UBS AG's decision to cut 5% of its work force brings to more than 40,000 the number of jobs eliminated by European banks in the past month as the region's worsening sovereign debt crisis crimps trading revenue.
UBS, Switzerland's biggest bank, said Tuesday that it will eliminate 3,500 jobs, mainly from its investment bank. It follows HSBC Holdings PLC, which announced 30,000 cuts on Aug. 1, Barclays PLC, which is cutting head count by 3,000, and Royal Bank of Scotland Group PLC, which is eliminating 2,000 posts. Credit Suisse Group AG announced 2,000 reductions on July 28.
European banks are slashing jobs this year six times faster than their U.S. peers, according to data compiled by Bloomberg, as concerns about the creditworthiness of Italy, Spain and France roil financial markets and reduce income from fixed-income trading, stock and bond underwriting as well as mergers and acquisitions. Financial firms are also cutting costs as regulators force banks to hold more and better quality capital to withstand future shocks.
"It's a bloodbath, and I expect things to get worse before they get better," said Jonathan Evans, chairman of the executive search firm Sammons Associates in London. "I cannot see a lot of those who have lost their jobs getting re-employed. Regardless of how good someone is, no one wants to talk about hiring. Life will be very difficult for two or three years."
The 46-member Bloomberg Europe Banks and Financial Services Index has fallen 31% this year. RBS tumbled 47%, Barclays 45% and France's Societe Generale SA 48%.
Credit Suisse and UBS both reported a 71% drop in investment banking earnings in the second quarter. Revenue at the securities unit of RBS, in Edinburgh, dropped 35% in the period, while Barclays Capital, in London, posted a 27% decline in pretax profit.
European banks are cutting jobs at the fastest rate since the collapse of Lehman Brothers Holdings Inc. in 2008, eliminating about 67,000 roles so far this year, according to Bloomberg data. U.K. banks account for about 50,000 of those reductions. U.S. lenders announced about 10,500 cuts in the same period, the data shows.
A lot of the cuts are likely to be permanent, according to Stephane Rambosson, managing partner at the executive search firm Veni Partners in London.
"Returns will continue to fall, and costs on revenue have just exploded," Rambosson said. "Somehow banks have to make the equation work. In the long term, there will be far fewer bankers than there were."
The Basel Committee on Banking Supervision will require lenders to more than triple the core reserves they must hold by 2019. Under Basel III, banks will be obliged to hold core Tier 1 capital equivalent to 7% of their risk-weighted assets, compared with 2% under the previous international rules.
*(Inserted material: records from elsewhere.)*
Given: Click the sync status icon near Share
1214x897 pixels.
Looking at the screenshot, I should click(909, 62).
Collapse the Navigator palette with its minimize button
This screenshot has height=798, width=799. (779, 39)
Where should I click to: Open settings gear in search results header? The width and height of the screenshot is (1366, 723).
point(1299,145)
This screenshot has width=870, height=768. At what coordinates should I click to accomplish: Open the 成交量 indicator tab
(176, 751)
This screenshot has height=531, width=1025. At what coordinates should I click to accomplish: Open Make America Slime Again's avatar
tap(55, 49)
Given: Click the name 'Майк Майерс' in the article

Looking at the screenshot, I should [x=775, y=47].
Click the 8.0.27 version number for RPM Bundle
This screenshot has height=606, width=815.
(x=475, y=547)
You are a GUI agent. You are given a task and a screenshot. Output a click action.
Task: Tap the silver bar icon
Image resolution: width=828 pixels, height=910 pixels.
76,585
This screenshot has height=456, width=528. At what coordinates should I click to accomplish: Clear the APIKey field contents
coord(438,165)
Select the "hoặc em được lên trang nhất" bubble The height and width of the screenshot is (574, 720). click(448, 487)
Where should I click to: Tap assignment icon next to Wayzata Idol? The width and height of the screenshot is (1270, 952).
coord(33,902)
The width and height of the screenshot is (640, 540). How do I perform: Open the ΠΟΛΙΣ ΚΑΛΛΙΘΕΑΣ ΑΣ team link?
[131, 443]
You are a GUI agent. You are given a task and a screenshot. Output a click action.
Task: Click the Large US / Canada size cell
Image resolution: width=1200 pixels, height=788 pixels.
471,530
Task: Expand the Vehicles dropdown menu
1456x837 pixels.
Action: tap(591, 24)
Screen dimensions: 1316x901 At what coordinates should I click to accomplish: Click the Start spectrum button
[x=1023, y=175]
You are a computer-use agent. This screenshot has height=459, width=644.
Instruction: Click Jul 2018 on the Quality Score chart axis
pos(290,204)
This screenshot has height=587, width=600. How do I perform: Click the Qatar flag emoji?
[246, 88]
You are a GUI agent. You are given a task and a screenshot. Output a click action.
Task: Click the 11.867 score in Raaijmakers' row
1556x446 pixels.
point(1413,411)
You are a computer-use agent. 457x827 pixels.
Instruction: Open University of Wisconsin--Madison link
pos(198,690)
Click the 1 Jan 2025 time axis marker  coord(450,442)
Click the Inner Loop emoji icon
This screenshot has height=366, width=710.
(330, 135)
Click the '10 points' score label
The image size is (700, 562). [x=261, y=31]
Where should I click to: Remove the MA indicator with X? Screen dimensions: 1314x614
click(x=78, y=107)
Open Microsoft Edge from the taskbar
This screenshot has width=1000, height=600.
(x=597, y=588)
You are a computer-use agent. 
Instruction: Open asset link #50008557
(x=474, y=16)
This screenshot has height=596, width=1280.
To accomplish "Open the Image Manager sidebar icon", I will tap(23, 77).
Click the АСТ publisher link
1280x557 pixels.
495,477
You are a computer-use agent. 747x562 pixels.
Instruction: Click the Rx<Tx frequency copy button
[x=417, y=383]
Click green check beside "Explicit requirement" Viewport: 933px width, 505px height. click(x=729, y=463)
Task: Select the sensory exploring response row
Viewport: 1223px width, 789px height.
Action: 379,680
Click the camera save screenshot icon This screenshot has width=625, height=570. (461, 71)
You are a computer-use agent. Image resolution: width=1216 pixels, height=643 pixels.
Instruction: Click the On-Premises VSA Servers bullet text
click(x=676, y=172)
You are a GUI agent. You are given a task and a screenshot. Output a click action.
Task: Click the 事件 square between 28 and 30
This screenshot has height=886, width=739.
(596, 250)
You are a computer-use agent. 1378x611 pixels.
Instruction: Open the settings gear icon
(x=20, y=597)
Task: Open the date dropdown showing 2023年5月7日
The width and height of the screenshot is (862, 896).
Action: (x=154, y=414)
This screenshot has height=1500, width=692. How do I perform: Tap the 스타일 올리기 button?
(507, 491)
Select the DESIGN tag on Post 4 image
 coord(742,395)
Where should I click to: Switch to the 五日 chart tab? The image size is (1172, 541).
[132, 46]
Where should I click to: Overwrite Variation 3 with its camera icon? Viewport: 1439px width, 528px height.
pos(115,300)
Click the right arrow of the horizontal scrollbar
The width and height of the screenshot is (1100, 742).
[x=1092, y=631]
UniCredit SpA this week lowered its growth forecasts for the 17-nation euro region for this year and next. The euro area will expand 1.7% this year and 1% in 2012, Unicredit chief euro-zone economist Marco Valli said in a note Tuesday.
That compares with a previous prediction of 2.1% growth in 2011 and 1.7% in 2012.
"The banking industry overall is clearly reshaping its cost base," said Andrew Gray, banking leader at PricewaterhouseCoopers LLP in London. "We may well see some further losses of jobs over the course of the second half of 2011. Exactly where is impossible to say, but we will see some further cuts from other institutions."